--- Records to use Enclosed Below ---

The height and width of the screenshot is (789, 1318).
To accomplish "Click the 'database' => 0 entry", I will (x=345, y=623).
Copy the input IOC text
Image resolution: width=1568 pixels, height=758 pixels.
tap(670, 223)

--- End of Enclosed Records to use ---

• **Problem details**
Transcribe the full listing exactly, omitting nothing.

• **Answer to this problem**
The height and width of the screenshot is (789, 1318).
To accomplish "Click the 'database' => 0 entry", I will (x=345, y=623).
Copy the input IOC text
Image resolution: width=1568 pixels, height=758 pixels.
tap(670, 223)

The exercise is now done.